**CONSIGNES À SUIVRE:**
Résumez le texte de la page en deux phrases.

**TEXTE DE LA PAGE:**
------------------------------------------------

2010 : démarrage au quart de tour
Depuis deux semaines, je cumule deux métiers avec plus ou moins de fatigue et une expertise certaine du réseau de bus d’Edimbourg. D’où le fait que j’ai 1) délaissé mon blog 2) oublié que j’avais des amis à qui écrire 3) même pas fait les soldes 4) honteusement omis de prendre des photos d’Edimbourg sous la neige 5) pas encore montré à quoi ressemblait mon nouvel appart, ma nouvelle coloc et mon nouveau chat. Promis, je me rattraperai.
Contre toute attente, un éditeur m’a confié la traduction d’un ouvrage de non-fiction, « Loose Girl » (les « Mémoires d’une fille facile ») de Kerry Cohen. Il faut dire que, étonnamment, en ce mois de janvier 2010, l’éditeur, une espèce que je croyais alors insaisissable, l’éditeur, donc, semble sortir de son hibernation. Après plus d’un an de recherches dans le vide, tout arrive en même temps. Tenez, cette semaine, j’ai même reçu un autre appel d’un éditeur différent pour un livre de cuisine. C’est le comble : silence radio pendant des mois, puis maintenant que je suis au beau milieu d’un bouquin de 200 pages à rendre fin février, je vais me retrouver à devoir refuser des contrats ! L'ouvrage qu’on m’a attribué est un peu le bouquin idéal quand on ne peut pas se permettre de faire QUE de la traduction toute la journée : il est écrit comme un roman et comme, soyons honnête, comme c’est assez « Moi je» comme livre, on a rarement besoin d’aller faire de longues recherches périlleuses sur le mécanisme de fonctionnement des fusées aériennes. En général, il s’agit surtout de trouver le mot qui touche pour bien rendre une ambiance ou décrire le gentil garçon qu’elle va manger tout cru (zut alors, maintenant vous connaissez la fin).

------------------------------------------------

**DONNÉES FOURNIES:**
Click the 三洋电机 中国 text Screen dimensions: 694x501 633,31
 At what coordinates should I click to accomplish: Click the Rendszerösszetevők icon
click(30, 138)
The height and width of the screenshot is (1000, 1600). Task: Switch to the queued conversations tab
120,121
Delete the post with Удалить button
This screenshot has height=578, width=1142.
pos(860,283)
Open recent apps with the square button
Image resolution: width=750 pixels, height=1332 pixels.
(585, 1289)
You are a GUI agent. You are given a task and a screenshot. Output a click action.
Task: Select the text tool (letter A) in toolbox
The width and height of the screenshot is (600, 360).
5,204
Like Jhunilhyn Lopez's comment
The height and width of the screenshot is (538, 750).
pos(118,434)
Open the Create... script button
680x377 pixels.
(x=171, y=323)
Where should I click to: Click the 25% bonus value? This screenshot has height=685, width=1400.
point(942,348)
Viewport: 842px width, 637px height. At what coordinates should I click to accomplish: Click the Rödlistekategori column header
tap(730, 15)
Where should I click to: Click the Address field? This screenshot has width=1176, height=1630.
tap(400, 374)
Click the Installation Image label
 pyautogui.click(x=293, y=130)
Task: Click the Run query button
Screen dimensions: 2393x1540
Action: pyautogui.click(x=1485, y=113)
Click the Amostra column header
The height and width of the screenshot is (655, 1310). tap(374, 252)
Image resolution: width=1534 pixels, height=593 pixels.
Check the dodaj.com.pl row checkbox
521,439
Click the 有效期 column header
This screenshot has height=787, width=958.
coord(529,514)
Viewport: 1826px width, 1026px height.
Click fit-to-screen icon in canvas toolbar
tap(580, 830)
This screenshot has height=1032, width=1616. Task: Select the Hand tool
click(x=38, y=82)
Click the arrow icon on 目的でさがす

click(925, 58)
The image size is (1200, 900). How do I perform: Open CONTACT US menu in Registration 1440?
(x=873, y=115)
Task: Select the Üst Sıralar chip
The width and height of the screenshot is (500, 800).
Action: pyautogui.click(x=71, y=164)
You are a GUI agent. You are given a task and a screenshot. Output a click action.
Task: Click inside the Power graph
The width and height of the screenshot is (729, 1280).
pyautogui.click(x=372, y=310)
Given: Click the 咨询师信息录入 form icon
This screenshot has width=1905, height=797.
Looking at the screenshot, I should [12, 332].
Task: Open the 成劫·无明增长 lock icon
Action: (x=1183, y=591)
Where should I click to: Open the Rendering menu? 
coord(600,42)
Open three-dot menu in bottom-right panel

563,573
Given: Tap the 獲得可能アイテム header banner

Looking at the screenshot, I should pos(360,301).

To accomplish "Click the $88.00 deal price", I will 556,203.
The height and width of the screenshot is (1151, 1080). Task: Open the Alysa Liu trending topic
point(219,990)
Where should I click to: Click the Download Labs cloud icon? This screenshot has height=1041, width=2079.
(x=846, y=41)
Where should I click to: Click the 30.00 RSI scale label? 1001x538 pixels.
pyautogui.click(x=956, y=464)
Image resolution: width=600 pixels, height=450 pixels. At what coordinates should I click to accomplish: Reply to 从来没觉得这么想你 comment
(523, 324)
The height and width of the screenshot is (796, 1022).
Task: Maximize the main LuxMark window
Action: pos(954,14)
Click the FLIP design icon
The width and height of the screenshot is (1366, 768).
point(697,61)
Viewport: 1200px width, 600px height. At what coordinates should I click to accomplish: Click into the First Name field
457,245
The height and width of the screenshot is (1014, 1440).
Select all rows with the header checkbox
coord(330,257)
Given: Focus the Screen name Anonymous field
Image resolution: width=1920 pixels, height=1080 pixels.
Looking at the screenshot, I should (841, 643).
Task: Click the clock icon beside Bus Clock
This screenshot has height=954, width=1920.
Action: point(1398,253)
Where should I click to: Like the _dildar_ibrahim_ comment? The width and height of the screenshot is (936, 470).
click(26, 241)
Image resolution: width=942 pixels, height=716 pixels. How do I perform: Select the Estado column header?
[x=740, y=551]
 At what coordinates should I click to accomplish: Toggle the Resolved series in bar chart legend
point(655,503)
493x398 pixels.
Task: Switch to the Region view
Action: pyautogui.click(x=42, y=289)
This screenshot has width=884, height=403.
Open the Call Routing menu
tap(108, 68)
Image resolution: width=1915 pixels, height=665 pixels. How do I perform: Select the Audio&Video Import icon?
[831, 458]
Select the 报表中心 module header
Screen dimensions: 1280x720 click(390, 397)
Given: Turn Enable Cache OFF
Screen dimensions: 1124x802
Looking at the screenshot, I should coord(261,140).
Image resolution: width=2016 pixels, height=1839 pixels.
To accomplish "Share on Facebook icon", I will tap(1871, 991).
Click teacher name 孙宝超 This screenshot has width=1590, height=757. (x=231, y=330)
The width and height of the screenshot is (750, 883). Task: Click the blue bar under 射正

------------------------------------------------

**RÉPONSE:**
Le texte décrit un début d'année 2010 chargé : deux métiers cumulés depuis deux semaines ont fait délaisser le blog, les amis, les soldes et les photos d'Edimbourg sous la neige. Après plus d'un an de recherches dans le vide, un éditeur a confié la traduction de « Loose Girl » de Kerry Cohen, un ouvrage de 200 pages à rendre fin février, écrit comme un roman et demandant surtout de trouver le mot juste plutôt que de longues recherches.